Hizo de la Catedral un ejemplo para todos


Apenas entró en Milán, san Carlos colocó el tabernáculo en el puesto de honor de la Catedral, donde él mismo, con asiduidad, celebraba misa, predicaba, confesaba, enseñaba el catecismo


por Giuseppe Frangi


San Carlos celebra los concilios provinciales y los sínodos diocesanos en la Catedral de Milán

San Carlos celebra los concilios provinciales y los sínodos diocesanos en la Catedral de Milán

Imaginémonos la escena: es el 23 de septiembre de 1565. Carlos Borromeo, que había sido nombrado arzobispo en Milán cinco años antes, entra por primera vez en la Catedral para celebrar el primer concilio provincial. Digamos que el aspecto gótico y nórdico del edificio aun por terminar, con todos esos recodos oscuros y esa sensación de desorden, no se esposaba con su carácter. Él que había creído en los espacios claros y desnudos de ambigüedades de la Roma renacentista, no toleraba ese aspecto provisional y caótico. Además, la Catedral milanesa se había convertido en aquellos años en una plaza cubierta, prolongación de la vida ciudadana. Las dos puertas del transepto eran una calle de paso para evitar dar la vuelta al edificio. Como refiere un cronista de la época: «entraban incluso los mozos de cordel cargados con cubas llenas de vino». Bajo las bóvedas se hacía también mercado, entraban los burros cargados de mercancías, entre los grandes pilares resonaban las voces alteradas de los tratantes.
Pero lo peor era lo que el celebrante veía desde el presbiterio: «Cajas de madera adornadas con tapices brocados» pendían en los intercolumnios «colgadas con robustas cadenas». Eran los féretros de los duques, desde Galeazzo Maria Visconti a Francesco Sforza, suspendidos lúgubremente frente a los ojos del sacerdote. De las bóvedas, en cambio, descendían las insignias de las familias ciudadanas más poderosas. En fin, un espectáculo macabro y tardogótico que contravenía de modo manifiesto las indicaciones del Concilio de Trento, que confluirían en las celebres Instructiones fabricae et supellectilis ecclesiasticae redactadas por el mismo Borromeo en 1577.

== Sus tareas ==
A: Según el extracto del documento, ¿en qué fecha entró Carlos Borromeo por primera vez en la Catedral para celebrar el primer concilio provincial?
B: Devuelva literalmente el fragmento del extracto del documento que se abre con las palabras que contienen "Pero lo peor" y se cierra con "Borromeo en 1577.".

== Listado ==

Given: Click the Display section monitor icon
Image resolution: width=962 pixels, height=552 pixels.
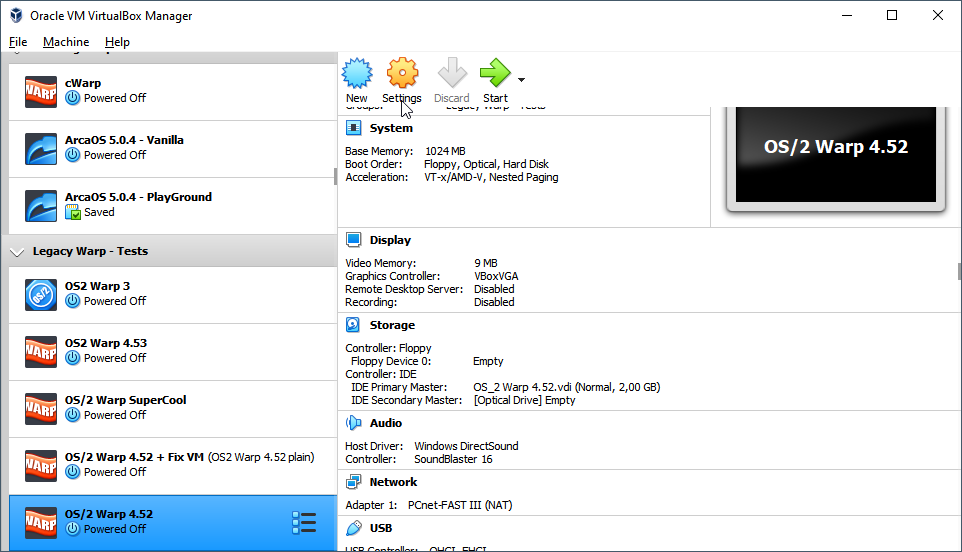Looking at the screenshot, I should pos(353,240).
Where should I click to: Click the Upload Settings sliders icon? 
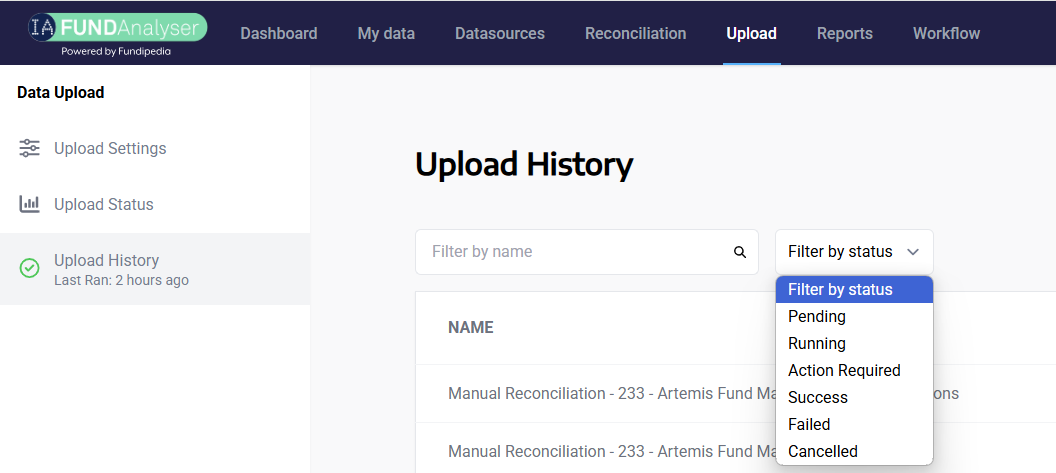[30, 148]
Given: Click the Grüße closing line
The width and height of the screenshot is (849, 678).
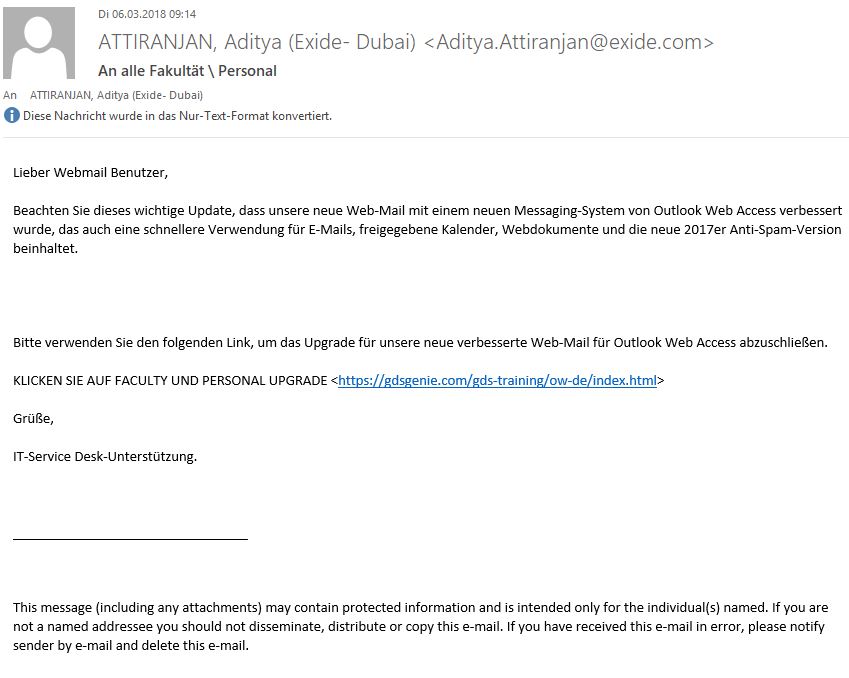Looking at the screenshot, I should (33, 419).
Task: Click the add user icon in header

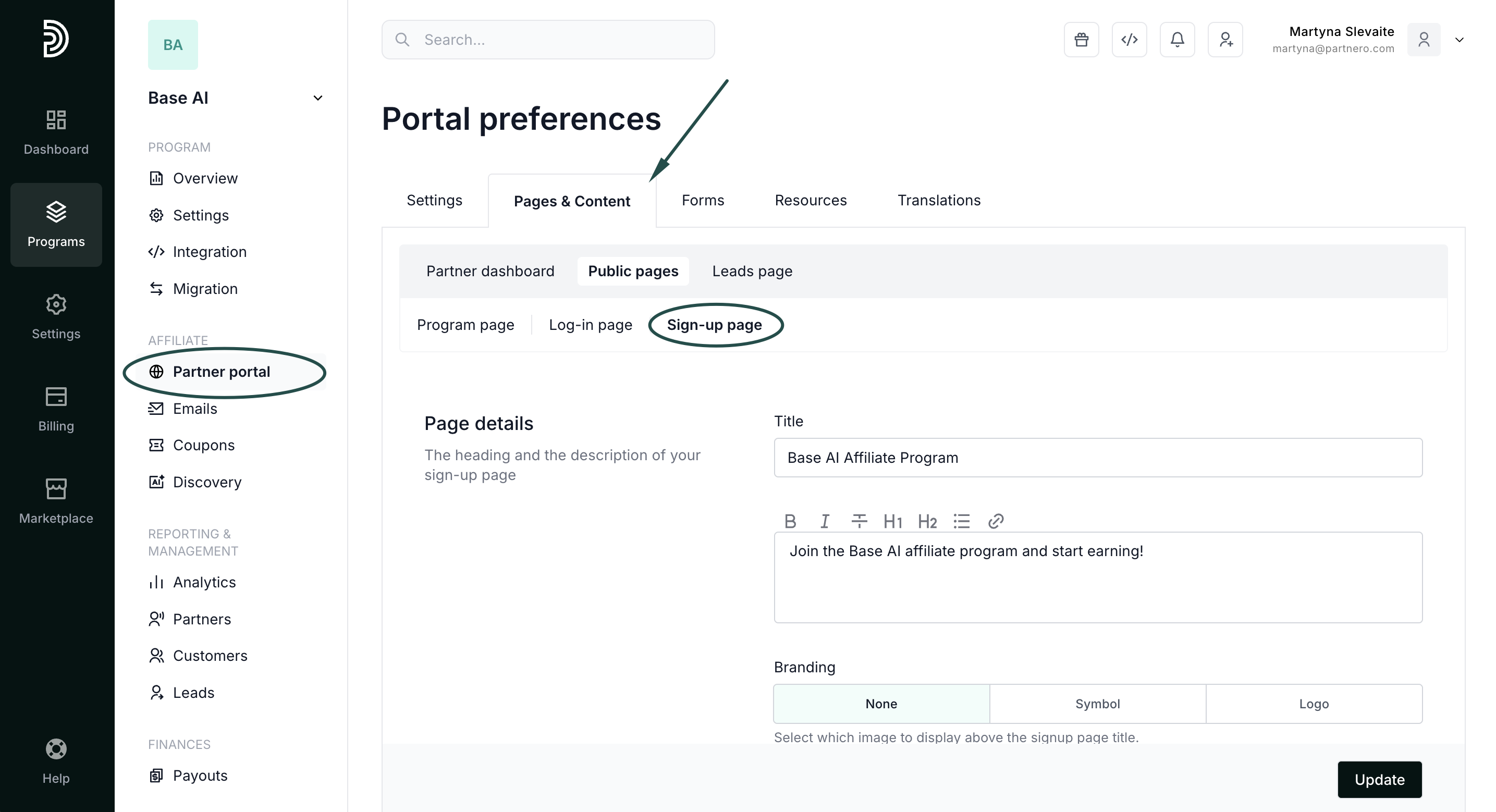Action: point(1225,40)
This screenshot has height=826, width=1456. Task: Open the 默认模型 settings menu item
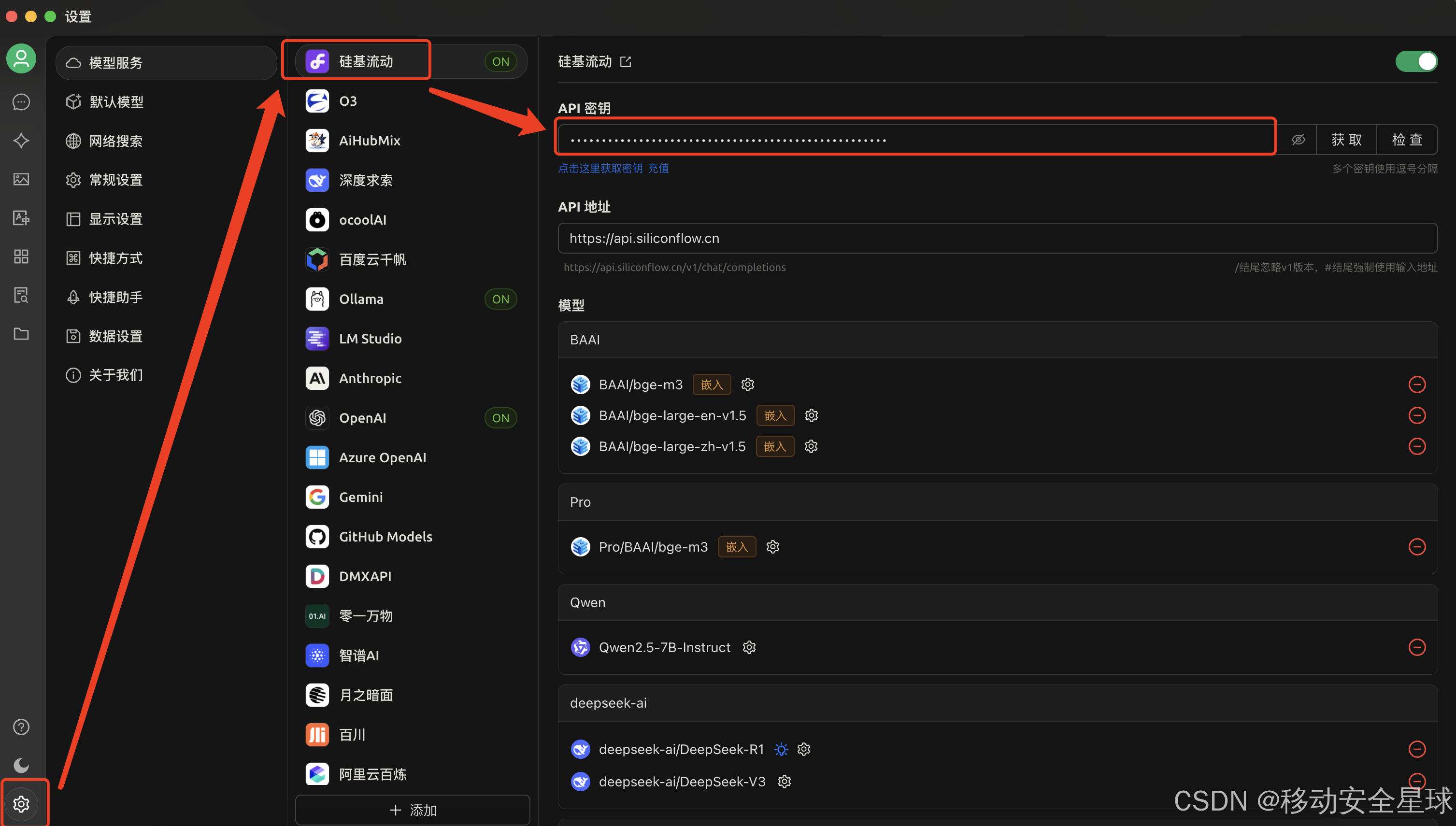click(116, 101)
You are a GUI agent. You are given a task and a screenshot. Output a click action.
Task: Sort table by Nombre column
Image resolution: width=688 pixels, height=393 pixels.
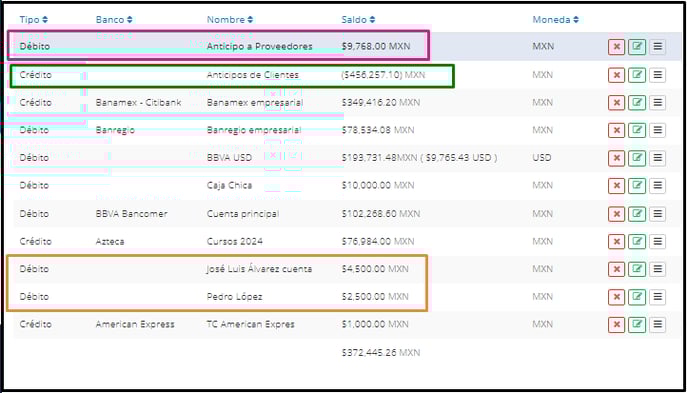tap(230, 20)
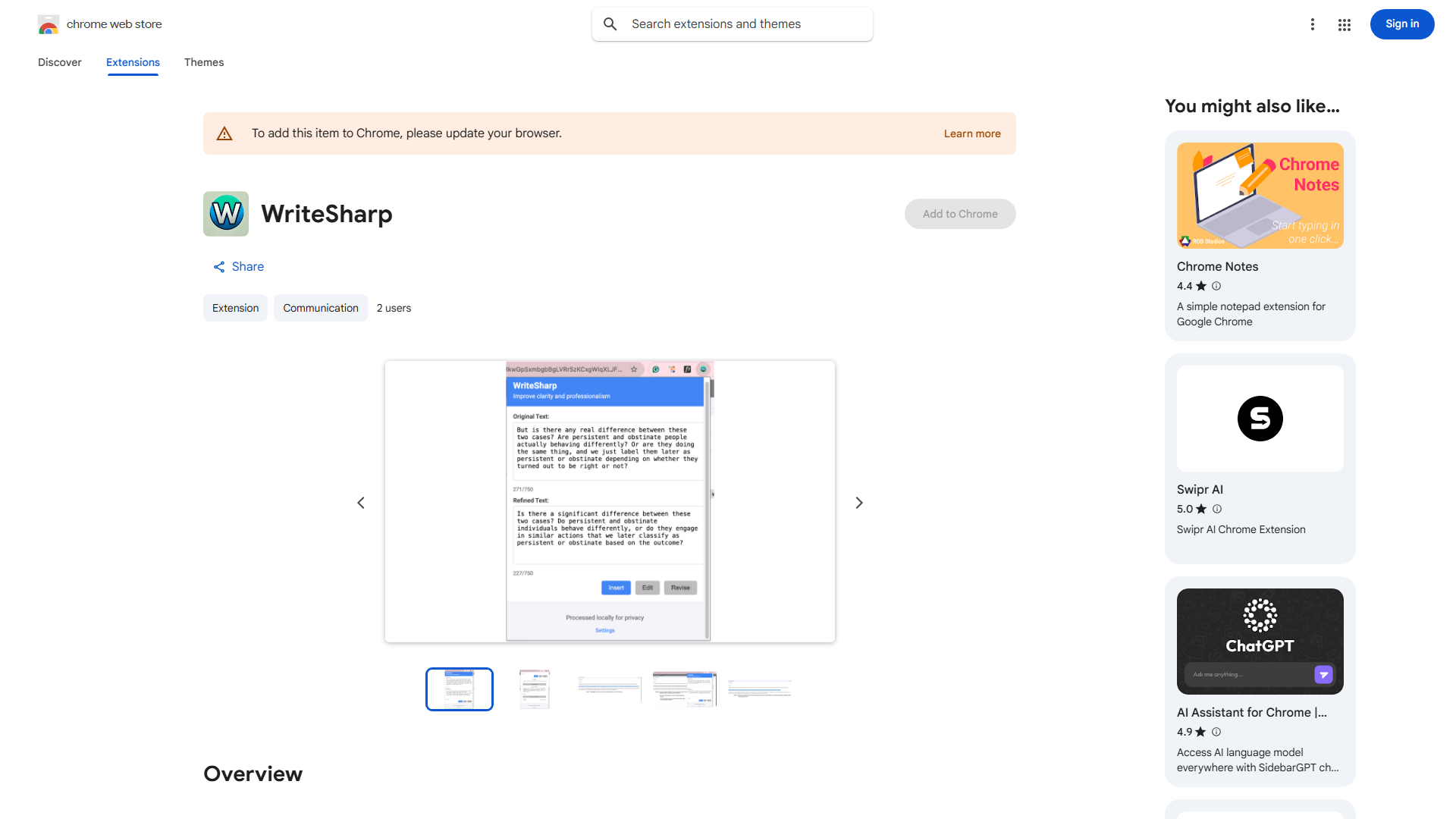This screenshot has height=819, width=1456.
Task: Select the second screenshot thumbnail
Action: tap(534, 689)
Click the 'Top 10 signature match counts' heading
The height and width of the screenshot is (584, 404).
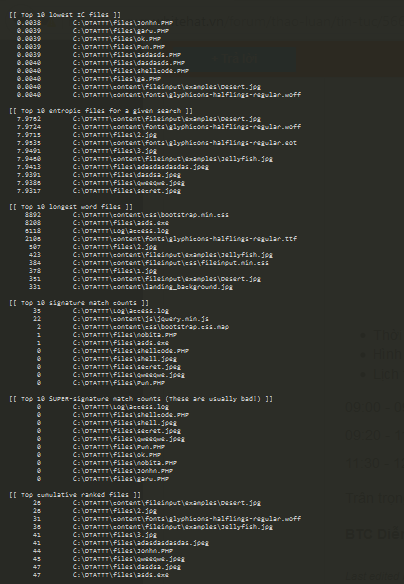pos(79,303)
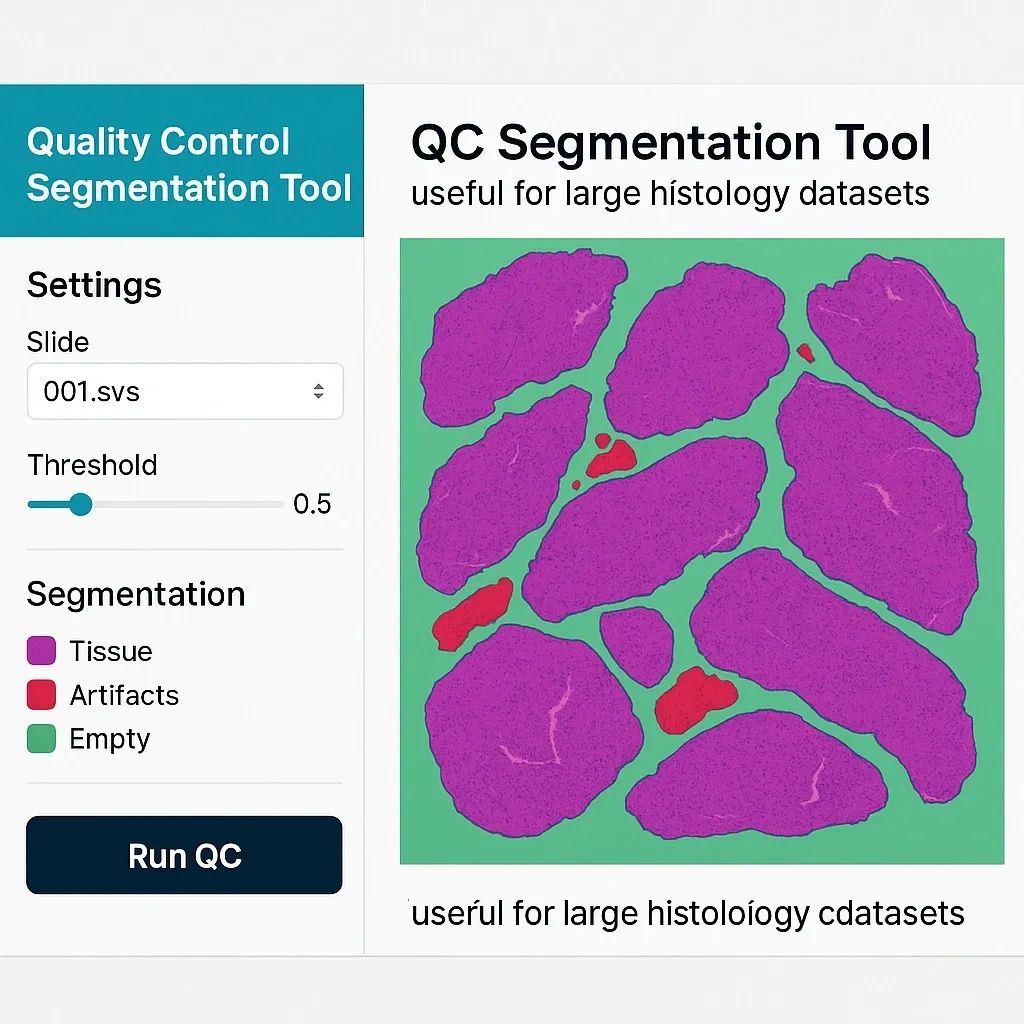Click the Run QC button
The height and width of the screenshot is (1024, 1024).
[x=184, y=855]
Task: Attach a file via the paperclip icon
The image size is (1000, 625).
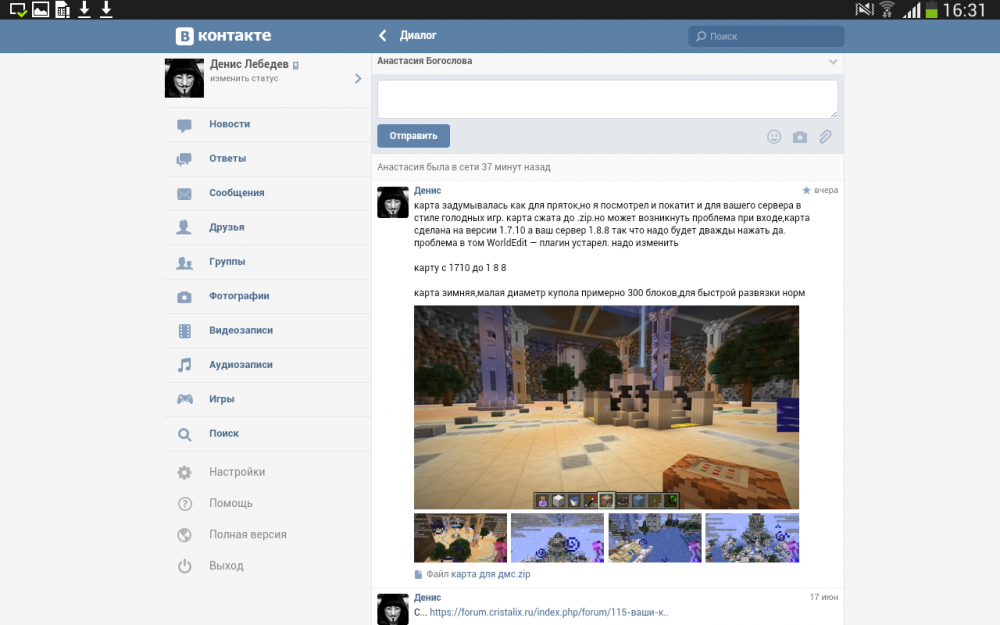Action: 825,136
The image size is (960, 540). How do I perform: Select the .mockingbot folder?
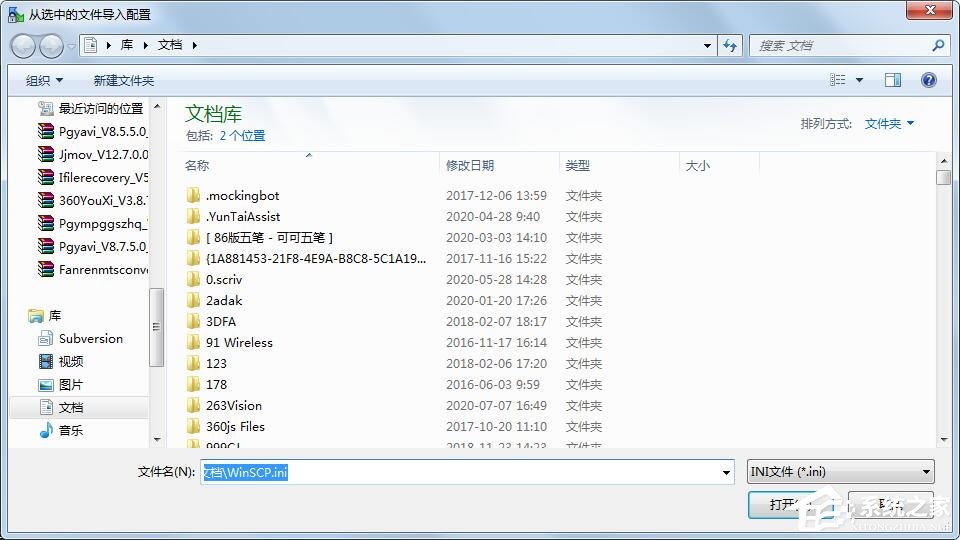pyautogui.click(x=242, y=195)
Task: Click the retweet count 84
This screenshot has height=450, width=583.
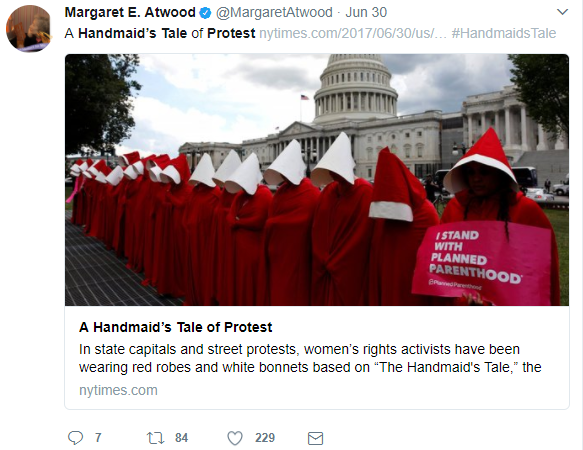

== Las respuestas ==
A: El 23 de septiembre de 1565.

B:
Pero lo peor era lo que el celebrante veía desde el presbiterio: «Cajas de madera adornadas con tapices brocados» pendían en los intercolumnios «colgadas con robustas cadenas». Eran los féretros de los duques, desde Galeazzo Maria Visconti a Francesco Sforza, suspendidos lúgubremente frente a los ojos del sacerdote. De las bóvedas, en cambio, descendían las insignias de las familias ciudadanas más poderosas. En fin, un espectáculo macabro y tardogótico que contravenía de modo manifiesto las indicaciones del Concilio de Trento, que confluirían en las celebres Instructiones fabricae et supellectilis ecclesiasticae redactadas por el mismo Borromeo en 1577.